But is their any consistency in water regulations?

The Village of Orland Park imposes an even-odd day system allowing resident to water 7 am to 11 am and 7 pm to 11 pm on their days. Home addresses ending in even numbers water on even days and home addresses ending in odd numbers water on odd days.

But that's just for people who water using hoses and manual sprinklers. The industry that makes these sprinklers have gone from bad to worse, replacing the metal sprinklers with plastic ones that barely last one summer season.

People who have "in-ground, automatic sprinklers systems" seem to be able to water any time they want with no repercussions. Is that fair? I don't think so. Actually, if a homeowner spends $3,000 to install an in-ground sprinkler system, you would think they would include an automatic system that can distinguish between odd and even dates? It's all digital these days.

But I see people watering all the time in violation of the even-odd system.

It's not fair.

I try to water about once every five days, front and back, moving the sprinklers around on the lawn in the morning and then in the evening. It seems to work, but it is a hassle.

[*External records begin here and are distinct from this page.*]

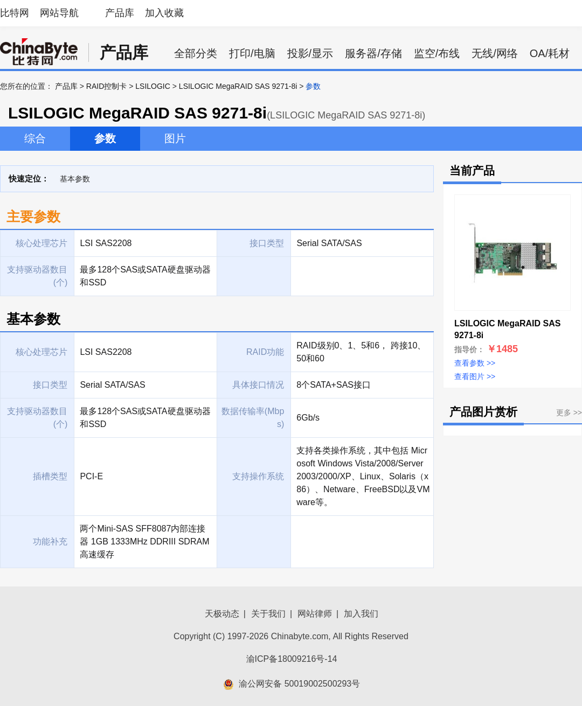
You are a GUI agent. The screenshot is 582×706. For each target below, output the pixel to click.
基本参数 (75, 178)
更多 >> (569, 412)
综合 (35, 138)
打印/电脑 (252, 53)
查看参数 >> (474, 363)
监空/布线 (437, 53)
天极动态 (222, 613)
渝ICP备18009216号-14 (291, 658)
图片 (175, 138)
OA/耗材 (550, 53)
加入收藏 (164, 13)
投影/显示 (310, 53)
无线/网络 (495, 53)
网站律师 (314, 613)
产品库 (119, 13)
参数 (105, 138)
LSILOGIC (152, 86)
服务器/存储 (373, 53)
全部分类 (195, 53)
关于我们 (268, 613)
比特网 (14, 13)
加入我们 (361, 613)
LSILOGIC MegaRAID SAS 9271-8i (238, 86)
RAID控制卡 (106, 86)
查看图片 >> (474, 376)
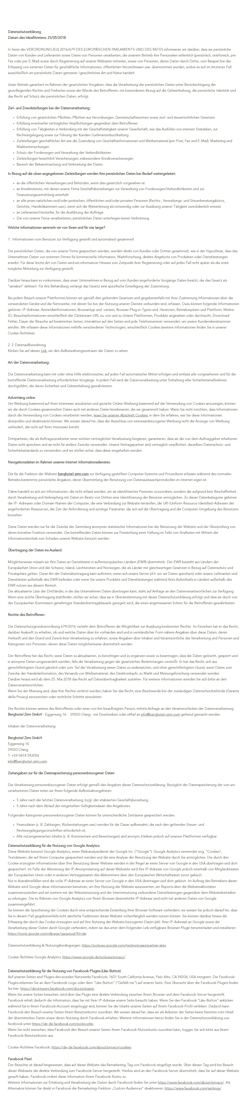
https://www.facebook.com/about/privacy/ (191, 1083)
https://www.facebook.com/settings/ (193, 1088)
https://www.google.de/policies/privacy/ (94, 957)
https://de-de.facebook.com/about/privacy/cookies (91, 1047)
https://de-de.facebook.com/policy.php (62, 1024)
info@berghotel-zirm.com (160, 715)
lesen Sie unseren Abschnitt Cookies (121, 415)
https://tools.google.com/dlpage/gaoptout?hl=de (47, 934)
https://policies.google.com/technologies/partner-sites (124, 945)
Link (44, 351)
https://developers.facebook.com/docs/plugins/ (57, 989)
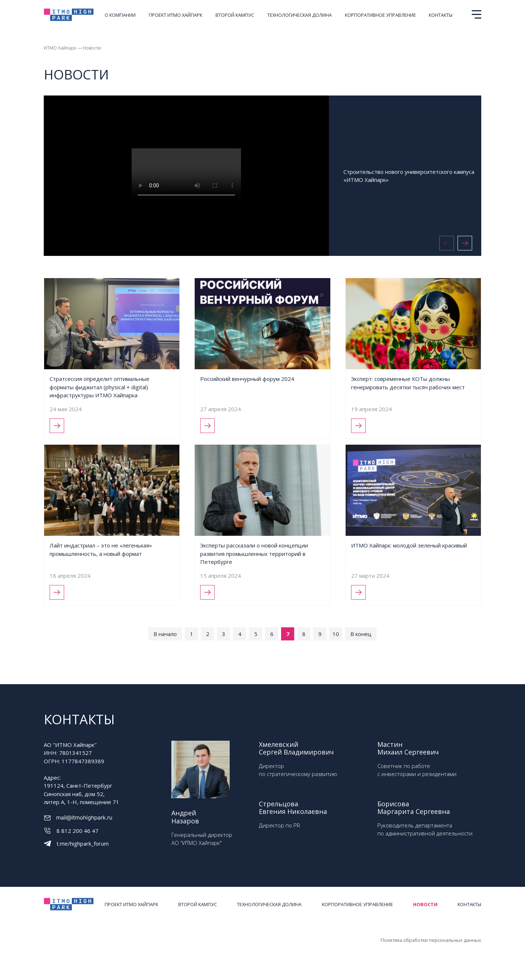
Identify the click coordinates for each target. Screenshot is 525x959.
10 (335, 634)
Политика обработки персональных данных (431, 940)
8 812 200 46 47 (77, 831)
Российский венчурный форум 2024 (247, 378)
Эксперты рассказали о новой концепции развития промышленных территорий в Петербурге (254, 553)
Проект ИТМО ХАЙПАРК (175, 15)
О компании (120, 15)
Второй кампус (234, 15)
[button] (465, 243)
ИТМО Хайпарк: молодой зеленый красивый (409, 545)
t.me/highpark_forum (83, 843)
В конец (361, 634)
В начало (165, 634)
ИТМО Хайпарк (60, 48)
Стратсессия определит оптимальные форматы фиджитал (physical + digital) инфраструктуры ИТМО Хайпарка (99, 387)
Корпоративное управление (380, 15)
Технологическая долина (299, 15)
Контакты (440, 15)
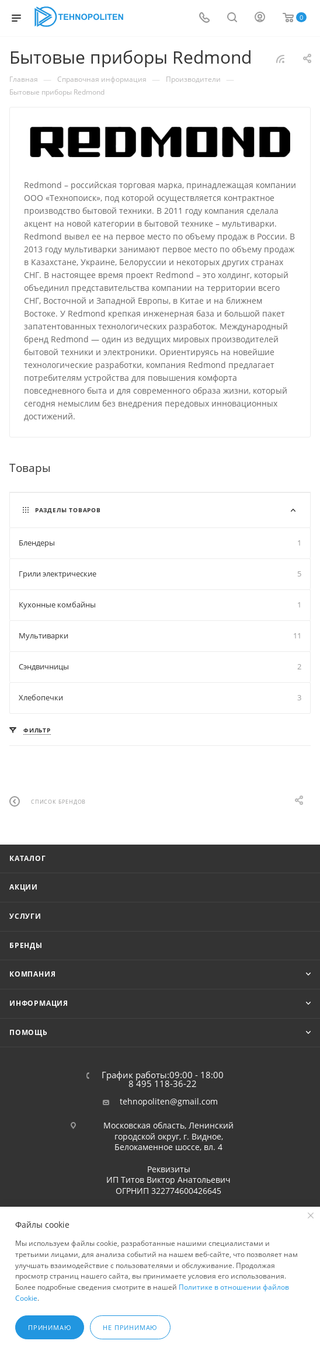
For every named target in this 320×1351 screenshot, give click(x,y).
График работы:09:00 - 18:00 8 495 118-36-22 (163, 1079)
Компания (32, 974)
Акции (23, 887)
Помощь (28, 1032)
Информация (38, 1003)
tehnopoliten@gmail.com (169, 1101)
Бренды (26, 945)
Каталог (27, 858)
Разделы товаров (68, 510)
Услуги (25, 916)
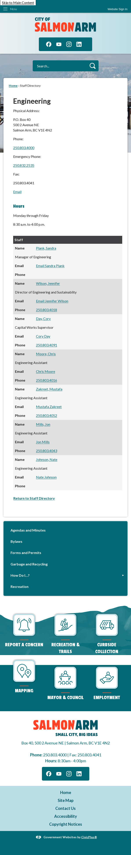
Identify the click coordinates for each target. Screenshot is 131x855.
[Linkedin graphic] (79, 44)
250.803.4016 (46, 380)
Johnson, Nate (46, 459)
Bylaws (16, 541)
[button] (92, 66)
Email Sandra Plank (50, 266)
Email (17, 192)
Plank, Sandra (46, 248)
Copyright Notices (65, 824)
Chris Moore (45, 371)
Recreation (20, 586)
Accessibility (65, 816)
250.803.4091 (46, 345)
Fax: (16, 174)
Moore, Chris (46, 354)
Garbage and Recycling (29, 564)
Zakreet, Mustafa (49, 389)
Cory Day (43, 336)
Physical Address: (26, 111)
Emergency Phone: (27, 156)
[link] (117, 9)
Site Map (66, 800)
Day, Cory (43, 318)
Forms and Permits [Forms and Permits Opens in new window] (26, 552)
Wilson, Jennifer (48, 283)
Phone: (18, 139)
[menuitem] (65, 530)
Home (13, 85)
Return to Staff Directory (34, 498)
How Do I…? (20, 575)
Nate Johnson (46, 477)
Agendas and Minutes (28, 530)
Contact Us (65, 808)
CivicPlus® (89, 837)
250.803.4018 (46, 310)
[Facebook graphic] (48, 44)
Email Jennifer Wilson (52, 301)
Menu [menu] (13, 9)
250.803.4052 (46, 415)
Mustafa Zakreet (49, 406)
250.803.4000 (23, 148)
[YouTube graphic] (59, 44)
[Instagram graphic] (69, 44)
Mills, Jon (43, 424)
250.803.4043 (46, 451)
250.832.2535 (23, 165)
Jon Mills (43, 442)
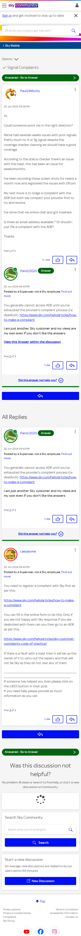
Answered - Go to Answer (40, 77)
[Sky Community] (23, 6)
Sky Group (9, 920)
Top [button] (42, 901)
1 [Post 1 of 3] (9, 250)
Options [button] (7, 59)
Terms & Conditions (67, 909)
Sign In (76, 6)
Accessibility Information (64, 913)
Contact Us (71, 916)
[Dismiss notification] (76, 16)
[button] (75, 89)
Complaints (9, 916)
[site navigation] (4, 5)
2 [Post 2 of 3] (10, 356)
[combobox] (36, 30)
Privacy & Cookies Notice (17, 913)
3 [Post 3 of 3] (10, 710)
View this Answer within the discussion (32, 342)
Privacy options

I stopped a guy who was checking on someone's sprinkler system and asked him to give me an estimate on an in-ground system for my home, but he told me I should call his office. Don't want the business? No problem. You won't get it.

But can't we have some sense of fairness with water?

The mayor of Orland Park Dan McLaughlin did a robo-call tonight urging residents to conserve water this week when temperatures hit the upper 90s. Check on your senior neighbors, too. And watch electricity.

Checking on seniors is important. But why the rest of the constraints? Don't we have enough water and electricity to go around even when the temperatures are up there? I mean is 99 really that serious? Or have we just become overly cautious. When the temperatures exceed 100, I can see taking extra precautions. Cooling centers. Monitoring your neighbors. Conserving on water? But we have to do it every summer, regardless of the temperatures.

What do you do in your suburb? It would be nice to hear what restrictions are everywhere else.